Die städtebaulich unbefriedigende „Hinterhofsituation“ an der Südseite des Marienhospitals in Osnabrück wird durch den Entwurf aufgelöst. Der eigenständige Baukörper schließt den Krankenhausbereich zur Pfaffenstraße hin ab. Diese erhält eine neue Fassade wodurch der Stadtraum neu gefasst wird. Eine Zusätzliche Anbindung an die Innenstadt erfährt der Ort durch die Öffnung der Magistrale des MHO nach Süden.

Eine klare Trennung der Verkehrsführung für Rettungswagen und Parkverkehr ist zentrale Grundlage des Entwurfs. Vom Haupteingang am Kirchplatz erschließt sich das Gebäude über die zentrale Spange in der Mitte des Gebäudes.

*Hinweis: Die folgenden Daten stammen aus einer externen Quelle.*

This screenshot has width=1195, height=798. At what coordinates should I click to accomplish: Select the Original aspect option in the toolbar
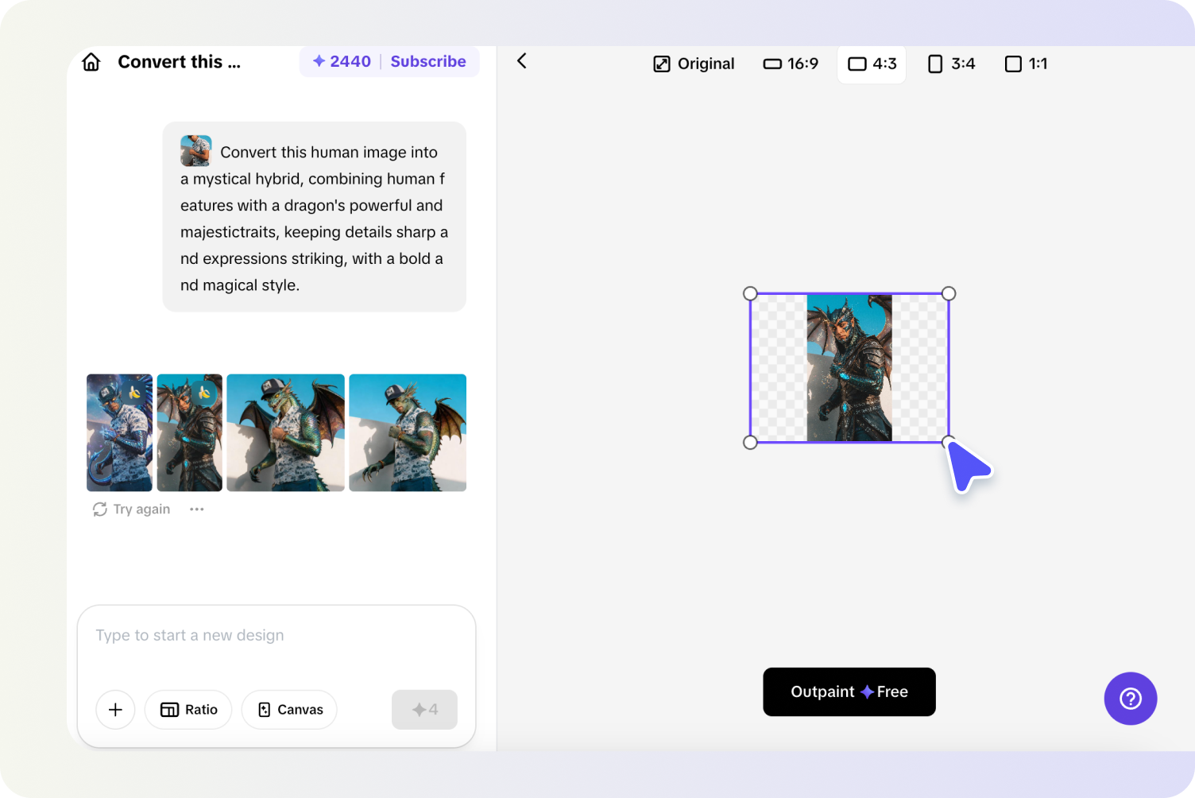693,64
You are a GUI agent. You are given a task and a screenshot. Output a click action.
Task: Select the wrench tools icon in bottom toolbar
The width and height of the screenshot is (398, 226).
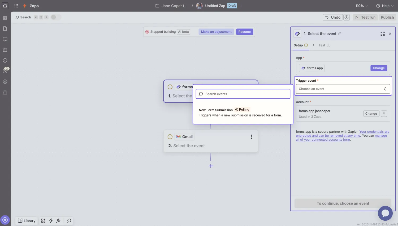pyautogui.click(x=58, y=221)
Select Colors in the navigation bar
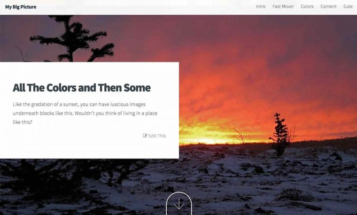This screenshot has height=215, width=357. click(307, 7)
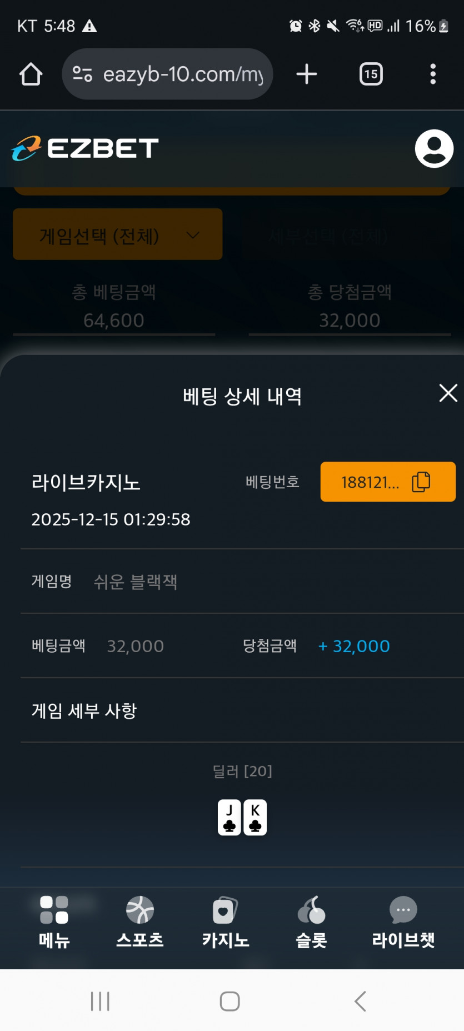Viewport: 464px width, 1031px height.
Task: Focus the eazyb-10.com address bar
Action: pos(182,74)
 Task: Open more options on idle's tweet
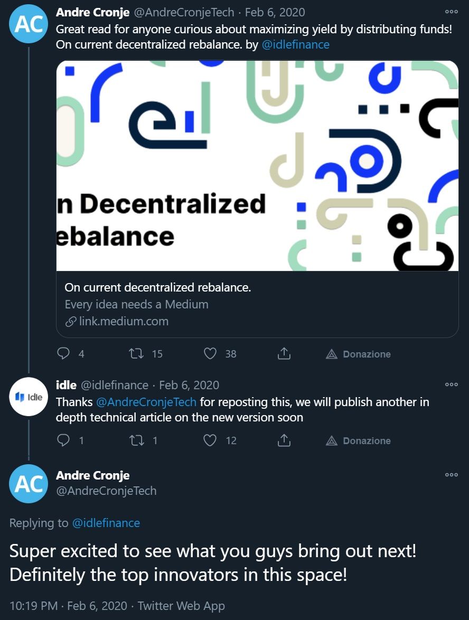click(x=451, y=384)
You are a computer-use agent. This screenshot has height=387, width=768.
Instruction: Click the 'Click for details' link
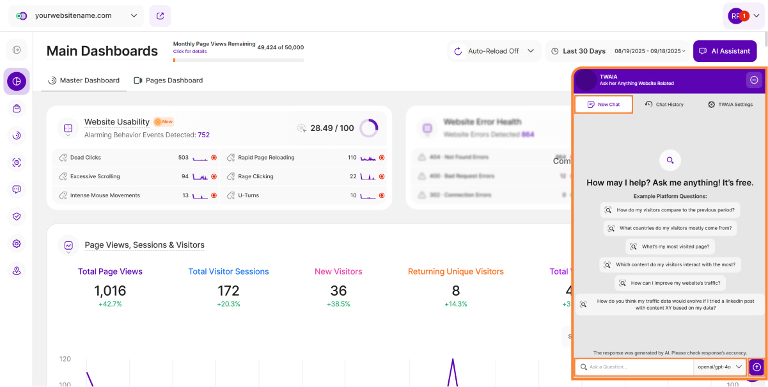[x=190, y=52]
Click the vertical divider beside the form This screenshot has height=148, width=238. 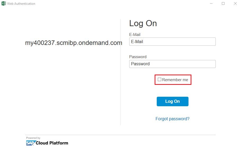tap(120, 72)
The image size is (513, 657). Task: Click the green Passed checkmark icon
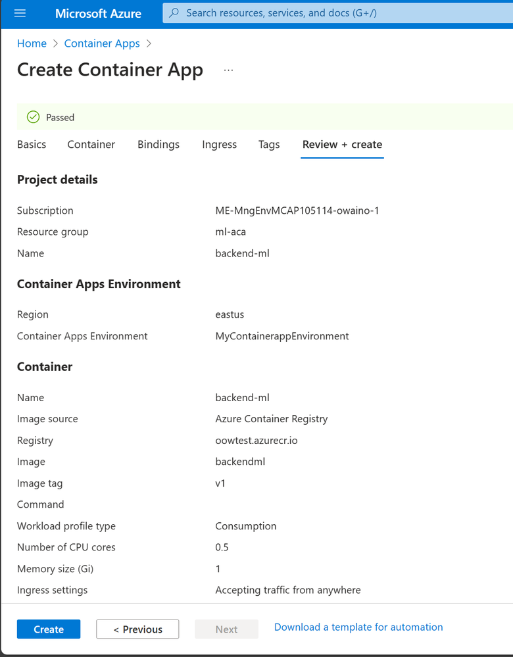(33, 117)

Die direkte Anbindung an das MHO erfolgt einmal durch ein Brückengebäude an der Nordostseite im 1. und 2. Obergeschoss, sowie durch die direkte Anbindung an der Westseite in allen Geschossen. Zugunsten einer wirtschaftlichen Bauweise wurde auf eine ebenerdige Erschließung an alle Geschosse des MHO verzichtet. Das Kopfgebäude mit Haupteingang zum Kirchplatz bildet das Zeichen der Eigenständigkeit des Kinderkrankenhauses.

Der Entwurf ist konzipiert als Stahlbetonskelettkonstruktion mit Flachdecken sowie aussteifenden Wänden und Kernen.